▶ _Exercise_: Each line below should be reproduced without any alteration.

▶ _Record excerpts_:
= = = = = = =

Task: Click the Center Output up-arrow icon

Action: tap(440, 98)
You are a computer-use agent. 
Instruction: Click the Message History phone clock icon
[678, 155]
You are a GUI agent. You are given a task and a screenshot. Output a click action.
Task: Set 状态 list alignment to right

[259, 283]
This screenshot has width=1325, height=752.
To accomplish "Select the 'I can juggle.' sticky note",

= = = = = = =

▶ _Task response_:
Task: Click the Center Output up-arrow icon

Action: tap(440, 98)
You are a computer-use agent. 
Instruction: Click the Message History phone clock icon
[678, 155]
You are a GUI agent. You are given a task and a screenshot. Output a click action.
Task: Set 状态 list alignment to right

[259, 283]
This screenshot has width=1325, height=752.
To accomplish "Select the 'I can juggle.' sticky note",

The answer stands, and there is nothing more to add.